----- SUPPLIED DATA -----

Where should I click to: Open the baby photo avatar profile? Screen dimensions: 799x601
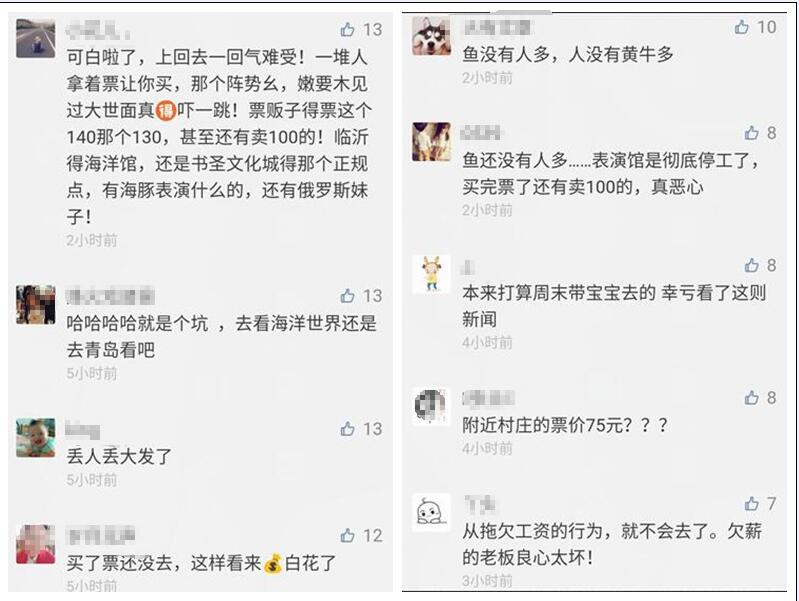point(36,437)
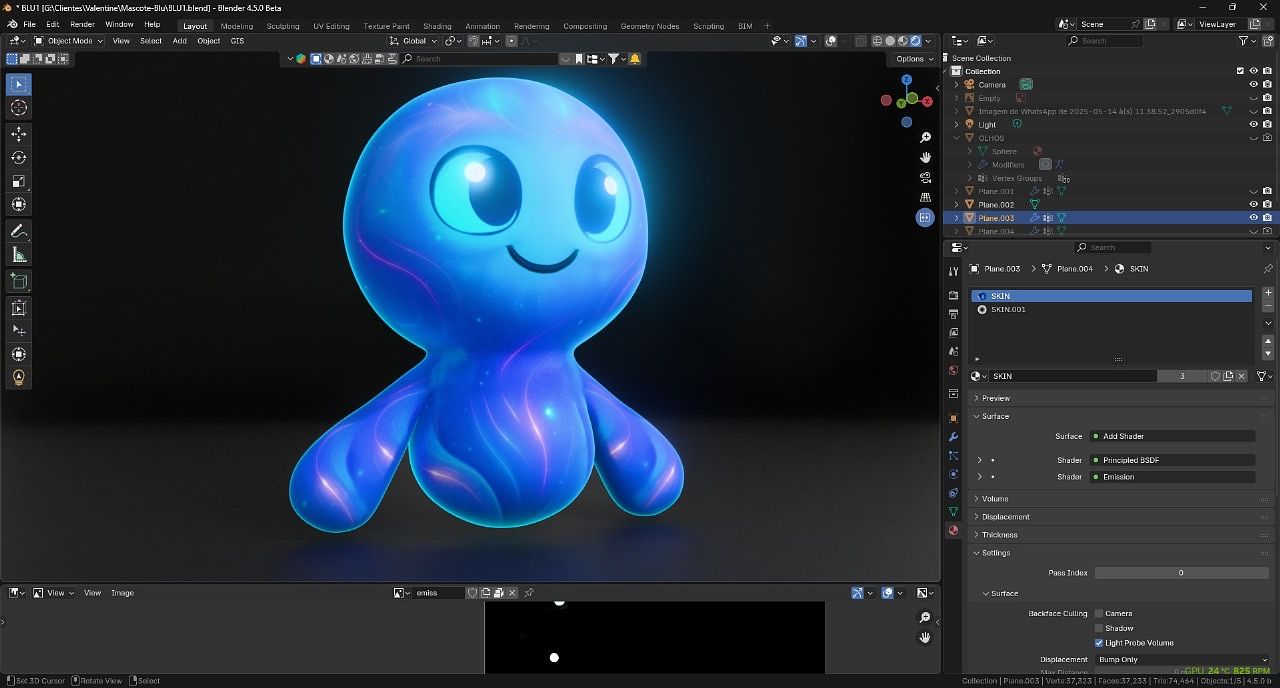This screenshot has height=688, width=1280.
Task: Switch to wireframe viewport shading
Action: click(877, 41)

-----

- **INSTRUCTIONS TO FOLLOW**
Give every line of the listing above again, exactly, with no images.

- **TASK OUTPUT**
Where should I click to: Open the baby photo avatar profile? Screen dimensions: 799x601
point(36,437)
This screenshot has height=688, width=1280.
Task: Switch to wireframe viewport shading
Action: click(877, 41)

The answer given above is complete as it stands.